• [WHAT THIS TASK INVOLVES]:
List each line of the items below that contains the string "accomplish", copying every such line in full. Matches must agree in case.

• [THE RECORDS]:
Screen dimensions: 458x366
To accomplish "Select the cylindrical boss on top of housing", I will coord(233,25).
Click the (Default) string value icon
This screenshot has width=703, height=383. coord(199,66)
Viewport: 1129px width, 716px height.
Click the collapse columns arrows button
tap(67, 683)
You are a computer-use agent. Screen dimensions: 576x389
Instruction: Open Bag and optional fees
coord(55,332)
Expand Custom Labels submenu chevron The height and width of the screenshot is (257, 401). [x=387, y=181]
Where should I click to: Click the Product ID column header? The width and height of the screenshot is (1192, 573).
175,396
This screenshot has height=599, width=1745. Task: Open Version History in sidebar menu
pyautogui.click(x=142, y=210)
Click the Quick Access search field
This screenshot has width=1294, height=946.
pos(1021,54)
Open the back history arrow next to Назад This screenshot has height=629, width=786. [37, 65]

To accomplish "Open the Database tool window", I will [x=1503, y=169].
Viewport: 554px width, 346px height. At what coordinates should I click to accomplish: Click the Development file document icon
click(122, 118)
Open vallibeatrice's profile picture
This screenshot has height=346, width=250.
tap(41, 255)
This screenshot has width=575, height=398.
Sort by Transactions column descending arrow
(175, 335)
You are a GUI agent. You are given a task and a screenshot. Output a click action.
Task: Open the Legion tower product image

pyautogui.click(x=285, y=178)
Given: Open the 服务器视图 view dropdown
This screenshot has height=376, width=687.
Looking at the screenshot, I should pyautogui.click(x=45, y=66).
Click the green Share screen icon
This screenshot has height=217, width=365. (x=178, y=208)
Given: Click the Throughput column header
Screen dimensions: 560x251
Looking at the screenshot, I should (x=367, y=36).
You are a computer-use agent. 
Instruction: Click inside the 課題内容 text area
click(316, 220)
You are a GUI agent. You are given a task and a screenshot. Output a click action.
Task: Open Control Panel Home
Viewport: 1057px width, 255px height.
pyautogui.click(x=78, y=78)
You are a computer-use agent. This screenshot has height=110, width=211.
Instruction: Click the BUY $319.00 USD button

• [RESPONSE TO THIS TASK]:
To accomplish "Select the cylindrical boss on top of housing", I will coord(233,25).
To accomplish "Open the Database tool window", I will [x=1503, y=169].
Viewport: 554px width, 346px height. At what coordinates should I click to accomplish: Click the Development file document icon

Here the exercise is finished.